Activity =
Read through the data, and wherever a line holds the word "label", write that line out.

Records shown =

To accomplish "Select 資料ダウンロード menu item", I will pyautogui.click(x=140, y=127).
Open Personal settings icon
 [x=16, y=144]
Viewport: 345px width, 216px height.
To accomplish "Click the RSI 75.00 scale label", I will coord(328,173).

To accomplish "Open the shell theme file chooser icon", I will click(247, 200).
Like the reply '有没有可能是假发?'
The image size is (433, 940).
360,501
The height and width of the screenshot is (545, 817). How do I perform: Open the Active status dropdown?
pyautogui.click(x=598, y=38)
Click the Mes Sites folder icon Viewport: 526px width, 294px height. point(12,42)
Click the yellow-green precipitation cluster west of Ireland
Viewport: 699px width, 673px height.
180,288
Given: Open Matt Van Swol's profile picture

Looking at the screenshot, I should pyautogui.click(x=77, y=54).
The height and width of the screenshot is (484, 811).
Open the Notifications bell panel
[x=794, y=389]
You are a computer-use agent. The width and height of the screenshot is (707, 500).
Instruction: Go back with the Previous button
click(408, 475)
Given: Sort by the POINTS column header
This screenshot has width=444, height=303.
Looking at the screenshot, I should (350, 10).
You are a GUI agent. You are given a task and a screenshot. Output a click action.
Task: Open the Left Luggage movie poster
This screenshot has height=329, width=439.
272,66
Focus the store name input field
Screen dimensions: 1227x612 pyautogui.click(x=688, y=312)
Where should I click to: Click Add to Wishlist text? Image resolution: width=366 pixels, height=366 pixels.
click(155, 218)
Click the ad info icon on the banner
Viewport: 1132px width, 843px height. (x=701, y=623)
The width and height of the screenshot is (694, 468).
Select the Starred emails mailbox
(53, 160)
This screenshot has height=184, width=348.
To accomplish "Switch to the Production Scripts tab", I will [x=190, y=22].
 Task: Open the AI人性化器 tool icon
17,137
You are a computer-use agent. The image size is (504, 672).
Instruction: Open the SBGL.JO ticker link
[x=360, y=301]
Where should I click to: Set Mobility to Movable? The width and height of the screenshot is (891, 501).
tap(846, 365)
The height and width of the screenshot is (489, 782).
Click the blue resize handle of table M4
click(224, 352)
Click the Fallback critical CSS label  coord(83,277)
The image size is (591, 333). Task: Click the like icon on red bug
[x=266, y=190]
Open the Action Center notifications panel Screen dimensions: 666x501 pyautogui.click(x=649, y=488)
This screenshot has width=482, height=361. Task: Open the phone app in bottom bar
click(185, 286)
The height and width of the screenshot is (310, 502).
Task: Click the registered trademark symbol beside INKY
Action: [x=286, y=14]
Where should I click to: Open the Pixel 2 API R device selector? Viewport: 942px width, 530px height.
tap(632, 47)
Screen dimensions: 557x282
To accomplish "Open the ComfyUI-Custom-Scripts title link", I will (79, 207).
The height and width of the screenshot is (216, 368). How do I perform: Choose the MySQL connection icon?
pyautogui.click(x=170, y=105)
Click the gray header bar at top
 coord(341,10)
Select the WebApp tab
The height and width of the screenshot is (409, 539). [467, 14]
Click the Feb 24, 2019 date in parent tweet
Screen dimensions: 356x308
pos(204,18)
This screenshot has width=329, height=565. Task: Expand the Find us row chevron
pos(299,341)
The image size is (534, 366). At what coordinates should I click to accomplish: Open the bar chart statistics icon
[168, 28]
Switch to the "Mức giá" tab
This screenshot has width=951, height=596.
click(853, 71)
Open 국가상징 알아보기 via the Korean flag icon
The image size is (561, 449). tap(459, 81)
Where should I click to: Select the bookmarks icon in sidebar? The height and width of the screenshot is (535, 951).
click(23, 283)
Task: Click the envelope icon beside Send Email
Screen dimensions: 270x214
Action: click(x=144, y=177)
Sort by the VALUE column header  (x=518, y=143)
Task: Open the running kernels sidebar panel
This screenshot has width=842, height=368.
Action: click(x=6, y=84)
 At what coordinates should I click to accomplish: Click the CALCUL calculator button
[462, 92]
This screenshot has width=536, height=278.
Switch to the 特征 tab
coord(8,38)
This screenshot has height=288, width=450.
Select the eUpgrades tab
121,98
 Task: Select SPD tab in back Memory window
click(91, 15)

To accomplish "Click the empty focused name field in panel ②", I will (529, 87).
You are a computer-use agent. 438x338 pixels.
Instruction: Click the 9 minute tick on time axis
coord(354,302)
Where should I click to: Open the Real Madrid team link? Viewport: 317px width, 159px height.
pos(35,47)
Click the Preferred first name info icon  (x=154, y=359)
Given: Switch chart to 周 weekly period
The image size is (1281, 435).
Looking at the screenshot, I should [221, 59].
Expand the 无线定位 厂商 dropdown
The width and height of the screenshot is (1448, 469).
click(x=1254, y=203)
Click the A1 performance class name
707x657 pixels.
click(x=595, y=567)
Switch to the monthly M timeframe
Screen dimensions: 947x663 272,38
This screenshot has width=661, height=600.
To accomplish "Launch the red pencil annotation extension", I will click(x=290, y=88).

Output of the exercise =
To accomplish "Click the RSI 75.00 scale label", I will coord(328,173).
Click the Fallback critical CSS label  coord(83,277)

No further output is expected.